Data records =>
####
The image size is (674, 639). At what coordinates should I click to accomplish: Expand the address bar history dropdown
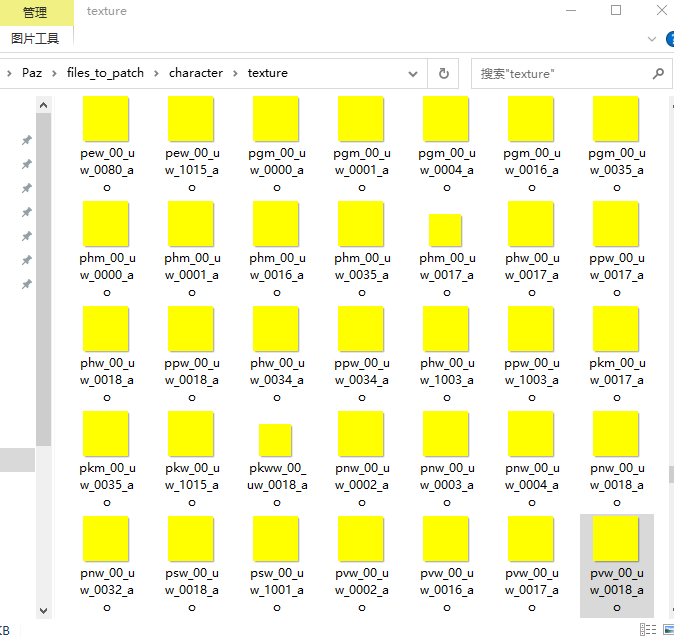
####
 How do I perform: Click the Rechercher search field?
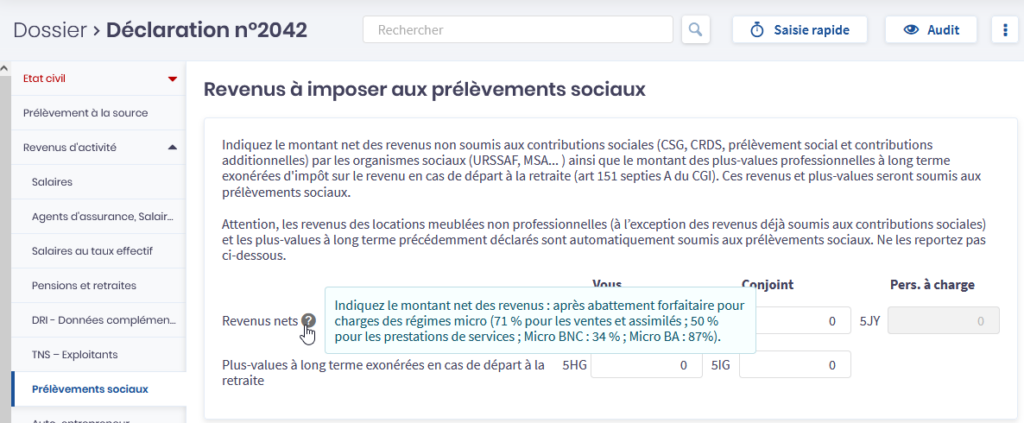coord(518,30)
####
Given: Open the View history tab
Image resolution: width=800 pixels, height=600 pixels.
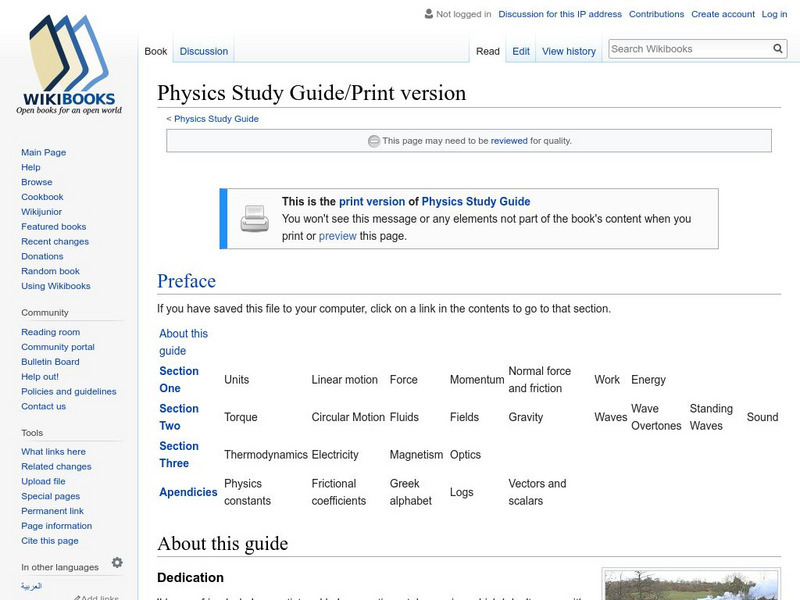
####
Task description => Once every line of the listing that contains "history" has been counted, give the total and nothing else.

Response area => 2